* [AIM]: Recast every line of the records below as a numbered list, leaving out the blank lines.

* [MATERIAL FOR THIS TASK]:
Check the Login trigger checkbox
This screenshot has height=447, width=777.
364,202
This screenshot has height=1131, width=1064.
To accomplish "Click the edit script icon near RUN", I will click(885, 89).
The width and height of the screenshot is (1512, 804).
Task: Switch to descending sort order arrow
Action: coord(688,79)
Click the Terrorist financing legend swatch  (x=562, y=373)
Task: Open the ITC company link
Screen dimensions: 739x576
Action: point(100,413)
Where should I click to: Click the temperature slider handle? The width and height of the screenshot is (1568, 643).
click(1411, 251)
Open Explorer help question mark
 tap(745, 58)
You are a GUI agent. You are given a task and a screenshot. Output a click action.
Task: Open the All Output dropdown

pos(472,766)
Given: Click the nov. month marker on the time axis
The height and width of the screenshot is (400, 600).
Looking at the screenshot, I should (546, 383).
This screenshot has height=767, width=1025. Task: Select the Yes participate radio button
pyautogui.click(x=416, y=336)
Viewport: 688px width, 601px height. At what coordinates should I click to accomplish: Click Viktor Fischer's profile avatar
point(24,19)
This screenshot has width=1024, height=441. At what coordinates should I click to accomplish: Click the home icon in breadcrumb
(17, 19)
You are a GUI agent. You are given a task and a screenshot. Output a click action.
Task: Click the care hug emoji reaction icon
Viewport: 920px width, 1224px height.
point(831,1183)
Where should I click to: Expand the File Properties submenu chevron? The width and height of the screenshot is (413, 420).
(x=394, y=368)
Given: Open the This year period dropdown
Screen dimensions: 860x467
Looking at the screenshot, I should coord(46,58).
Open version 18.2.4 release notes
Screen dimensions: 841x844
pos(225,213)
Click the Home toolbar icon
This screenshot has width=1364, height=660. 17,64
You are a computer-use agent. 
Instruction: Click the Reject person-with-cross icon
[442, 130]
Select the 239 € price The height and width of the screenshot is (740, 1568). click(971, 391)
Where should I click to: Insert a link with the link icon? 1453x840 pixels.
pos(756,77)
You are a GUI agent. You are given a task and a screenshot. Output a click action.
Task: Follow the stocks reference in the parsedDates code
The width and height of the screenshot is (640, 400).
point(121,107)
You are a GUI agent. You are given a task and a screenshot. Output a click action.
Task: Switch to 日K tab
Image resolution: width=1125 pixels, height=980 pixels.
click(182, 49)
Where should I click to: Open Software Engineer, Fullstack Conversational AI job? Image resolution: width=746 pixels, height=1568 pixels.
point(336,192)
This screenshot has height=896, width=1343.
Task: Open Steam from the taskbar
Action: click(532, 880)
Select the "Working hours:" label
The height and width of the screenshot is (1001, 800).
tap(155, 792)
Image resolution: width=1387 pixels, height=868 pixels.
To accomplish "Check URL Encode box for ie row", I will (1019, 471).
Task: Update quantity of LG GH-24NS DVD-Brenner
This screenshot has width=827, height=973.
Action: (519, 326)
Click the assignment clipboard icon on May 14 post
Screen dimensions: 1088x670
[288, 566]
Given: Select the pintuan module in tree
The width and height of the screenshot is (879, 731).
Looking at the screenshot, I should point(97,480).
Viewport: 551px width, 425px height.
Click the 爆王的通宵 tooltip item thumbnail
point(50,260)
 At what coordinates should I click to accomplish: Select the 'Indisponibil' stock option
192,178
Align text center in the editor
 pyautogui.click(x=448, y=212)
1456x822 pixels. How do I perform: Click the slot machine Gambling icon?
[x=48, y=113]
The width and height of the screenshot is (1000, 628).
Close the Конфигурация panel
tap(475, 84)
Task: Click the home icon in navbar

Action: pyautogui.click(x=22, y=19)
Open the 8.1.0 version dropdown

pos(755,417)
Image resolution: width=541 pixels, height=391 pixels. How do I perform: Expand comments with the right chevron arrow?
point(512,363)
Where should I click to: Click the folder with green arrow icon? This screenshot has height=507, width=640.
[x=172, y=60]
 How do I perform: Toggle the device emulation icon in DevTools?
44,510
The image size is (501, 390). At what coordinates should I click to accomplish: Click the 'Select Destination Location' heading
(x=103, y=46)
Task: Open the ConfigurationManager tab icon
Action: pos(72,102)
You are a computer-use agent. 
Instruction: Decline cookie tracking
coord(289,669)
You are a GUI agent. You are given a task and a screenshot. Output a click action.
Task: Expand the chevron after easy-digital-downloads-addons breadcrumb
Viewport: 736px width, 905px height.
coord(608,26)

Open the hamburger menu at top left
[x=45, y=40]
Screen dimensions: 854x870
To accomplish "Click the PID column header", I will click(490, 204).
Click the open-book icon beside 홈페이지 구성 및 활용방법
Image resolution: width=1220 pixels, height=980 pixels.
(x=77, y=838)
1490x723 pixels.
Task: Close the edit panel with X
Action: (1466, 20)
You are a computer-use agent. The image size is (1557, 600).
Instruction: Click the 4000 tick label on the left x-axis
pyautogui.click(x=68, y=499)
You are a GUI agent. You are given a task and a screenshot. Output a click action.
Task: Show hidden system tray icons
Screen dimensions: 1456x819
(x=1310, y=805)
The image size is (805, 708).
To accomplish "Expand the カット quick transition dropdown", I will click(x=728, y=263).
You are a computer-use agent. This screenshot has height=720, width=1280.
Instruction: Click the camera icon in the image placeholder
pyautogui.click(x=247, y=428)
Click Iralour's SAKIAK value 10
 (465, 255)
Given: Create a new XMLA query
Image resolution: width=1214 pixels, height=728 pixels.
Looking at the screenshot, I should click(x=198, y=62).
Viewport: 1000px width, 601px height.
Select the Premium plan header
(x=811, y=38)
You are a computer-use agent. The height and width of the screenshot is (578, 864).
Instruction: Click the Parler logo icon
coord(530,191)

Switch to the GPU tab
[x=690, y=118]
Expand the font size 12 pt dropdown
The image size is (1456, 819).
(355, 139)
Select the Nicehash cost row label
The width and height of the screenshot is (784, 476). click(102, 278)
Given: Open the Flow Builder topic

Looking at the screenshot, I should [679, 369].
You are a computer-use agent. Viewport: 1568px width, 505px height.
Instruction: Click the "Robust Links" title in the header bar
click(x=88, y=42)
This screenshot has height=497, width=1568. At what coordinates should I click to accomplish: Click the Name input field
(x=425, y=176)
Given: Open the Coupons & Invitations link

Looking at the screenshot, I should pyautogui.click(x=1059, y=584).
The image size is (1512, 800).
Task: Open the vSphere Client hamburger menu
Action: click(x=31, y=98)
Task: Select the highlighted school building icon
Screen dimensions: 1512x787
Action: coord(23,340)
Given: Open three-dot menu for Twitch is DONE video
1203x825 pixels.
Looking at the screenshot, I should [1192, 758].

* [SOLVED PROBLEM]:
1. Check the Login trigger checkbox
2. This screenshot has height=447, width=777.
3. 364,202
4. This screenshot has height=1131, width=1064.
5. To accomplish "Click the edit script icon near RUN", I will click(885, 89).
6. The width and height of the screenshot is (1512, 804).
7. Task: Switch to descending sort order arrow
8. Action: coord(688,79)
9. Click the Terrorist financing legend swatch  (x=562, y=373)
10. Task: Open the ITC company link
11. Screen dimensions: 739x576
12. Action: point(100,413)
13. Where should I click to: Click the temperature slider handle? The width and height of the screenshot is (1568, 643).
14. click(1411, 251)
15. Open Explorer help question mark
16.  tap(745, 58)
17. You are a GUI agent. You are given a task and a screenshot. Output a click action.
18. Task: Open the All Output dropdown
19. pos(472,766)
20. Given: Click the nov. month marker on the time axis
21. The height and width of the screenshot is (400, 600).
22. Looking at the screenshot, I should (546, 383).
23. This screenshot has height=767, width=1025. Task: Select the Yes participate radio button
24. pyautogui.click(x=416, y=336)
25. Viewport: 688px width, 601px height. At what coordinates should I click to accomplish: Click Viktor Fischer's profile avatar
26. point(24,19)
27. This screenshot has width=1024, height=441. At what coordinates should I click to accomplish: Click the home icon in breadcrumb
28. (17, 19)
29. You are a GUI agent. You are given a task and a screenshot. Output a click action.
30. Task: Click the care hug emoji reaction icon
31. Viewport: 920px width, 1224px height.
32. point(831,1183)
33. Where should I click to: Expand the File Properties submenu chevron? The width and height of the screenshot is (413, 420).
34. (x=394, y=368)
35. Given: Open the This year period dropdown
36. Screen dimensions: 860x467
37. Looking at the screenshot, I should coord(46,58).
38. Open version 18.2.4 release notes
39. Screen dimensions: 841x844
40. pos(225,213)
41. Click the Home toolbar icon
42. This screenshot has width=1364, height=660. 17,64
43. You are a computer-use agent. 
44. Instruction: Click the Reject person-with-cross icon
45. [442, 130]
46. Select the 239 € price The height and width of the screenshot is (740, 1568). click(971, 391)
47. Where should I click to: Insert a link with the link icon? 1453x840 pixels.
48. pos(756,77)
49. You are a GUI agent. You are given a task and a screenshot. Output a click action.
50. Task: Follow the stocks reference in the parsedDates code
51. The width and height of the screenshot is (640, 400).
52. point(121,107)
53. You are a GUI agent. You are given a task and a screenshot. Output a click action.
54. Task: Switch to 日K tab
55. Image resolution: width=1125 pixels, height=980 pixels.
56. click(182, 49)
57. Where should I click to: Open Software Engineer, Fullstack Conversational AI job? Image resolution: width=746 pixels, height=1568 pixels.
58. point(336,192)
59. This screenshot has height=896, width=1343.
60. Task: Open Steam from the taskbar
61. Action: click(532, 880)
62. Select the "Working hours:" label
63. The height and width of the screenshot is (1001, 800).
64. tap(155, 792)
65. Image resolution: width=1387 pixels, height=868 pixels.
66. To accomplish "Check URL Encode box for ie row", I will (1019, 471).
67. Task: Update quantity of LG GH-24NS DVD-Brenner
68. This screenshot has width=827, height=973.
69. Action: (519, 326)
70. Click the assignment clipboard icon on May 14 post
71. Screen dimensions: 1088x670
72. [288, 566]
73. Given: Select the pintuan module in tree
74. The width and height of the screenshot is (879, 731).
75. Looking at the screenshot, I should point(97,480).
76. Viewport: 551px width, 425px height.
77. Click the 爆王的通宵 tooltip item thumbnail
78. point(50,260)
79.  At what coordinates should I click to accomplish: Select the 'Indisponibil' stock option
80. 192,178
81. Align text center in the editor
82.  pyautogui.click(x=448, y=212)
83. 1456x822 pixels. How do I perform: Click the slot machine Gambling icon?
84. [x=48, y=113]
85. The width and height of the screenshot is (1000, 628).
86. Close the Конфигурация panel
87. tap(475, 84)
88. Task: Click the home icon in navbar
89. Action: pyautogui.click(x=22, y=19)
90. Open the 8.1.0 version dropdown
91. pos(755,417)
92. Image resolution: width=541 pixels, height=391 pixels. How do I perform: Expand comments with the right chevron arrow?
93. point(512,363)
94. Where should I click to: Click the folder with green arrow icon? This screenshot has height=507, width=640.
95. [x=172, y=60]
96.  How do I perform: Toggle the device emulation icon in DevTools?
97. 44,510
98. The image size is (501, 390). At what coordinates should I click to accomplish: Click the 'Select Destination Location' heading
99. (x=103, y=46)
100. Task: Open the ConfigurationManager tab icon
101. Action: pos(72,102)
102. You are a computer-use agent. 
103. Instruction: Decline cookie tracking
104. coord(289,669)
105. You are a GUI agent. You are given a task and a screenshot. Output a click action.
106. Task: Expand the chevron after easy-digital-downloads-addons breadcrumb
107. Viewport: 736px width, 905px height.
108. coord(608,26)
109. Open the hamburger menu at top left
110. [x=45, y=40]
111. Screen dimensions: 854x870
112. To accomplish "Click the PID column header", I will click(490, 204).
113. Click the open-book icon beside 홈페이지 구성 및 활용방법
114. Image resolution: width=1220 pixels, height=980 pixels.
115. (x=77, y=838)
116. 1490x723 pixels.
117. Task: Close the edit panel with X
118. Action: (1466, 20)
119. You are a computer-use agent. The image size is (1557, 600).
120. Instruction: Click the 4000 tick label on the left x-axis
121. pyautogui.click(x=68, y=499)
122. You are a GUI agent. You are given a task and a screenshot. Output a click action.
123. Task: Show hidden system tray icons
124. Screen dimensions: 1456x819
125. (x=1310, y=805)
126. The image size is (805, 708).
127. To accomplish "Expand the カット quick transition dropdown", I will click(x=728, y=263).
128. You are a computer-use agent. This screenshot has height=720, width=1280.
129. Instruction: Click the camera icon in the image placeholder
130. pyautogui.click(x=247, y=428)
131. Click Iralour's SAKIAK value 10
132.  (465, 255)
133. Given: Create a new XMLA query
134. Image resolution: width=1214 pixels, height=728 pixels.
135. Looking at the screenshot, I should click(x=198, y=62).
136. Viewport: 1000px width, 601px height.
137. Select the Premium plan header
138. (x=811, y=38)
139. You are a computer-use agent. The height and width of the screenshot is (578, 864).
140. Instruction: Click the Parler logo icon
141. coord(530,191)
142. Switch to the GPU tab
143. [x=690, y=118]
144. Expand the font size 12 pt dropdown
145. The image size is (1456, 819).
146. (355, 139)
147. Select the Nicehash cost row label
148. The width and height of the screenshot is (784, 476). click(102, 278)
149. Given: Open the Flow Builder topic
150. Looking at the screenshot, I should [679, 369].
151. You are a computer-use agent. Viewport: 1568px width, 505px height.
152. Instruction: Click the "Robust Links" title in the header bar
153. click(x=88, y=42)
154. This screenshot has height=497, width=1568. At what coordinates should I click to accomplish: Click the Name input field
155. (x=425, y=176)
156. Given: Open the Coupons & Invitations link
157. Looking at the screenshot, I should pyautogui.click(x=1059, y=584).
158. The image size is (1512, 800).
159. Task: Open the vSphere Client hamburger menu
160. Action: click(x=31, y=98)
161. Task: Select the highlighted school building icon
162. Screen dimensions: 1512x787
163. Action: coord(23,340)
164. Given: Open three-dot menu for Twitch is DONE video
165. 1203x825 pixels.
166. Looking at the screenshot, I should [1192, 758].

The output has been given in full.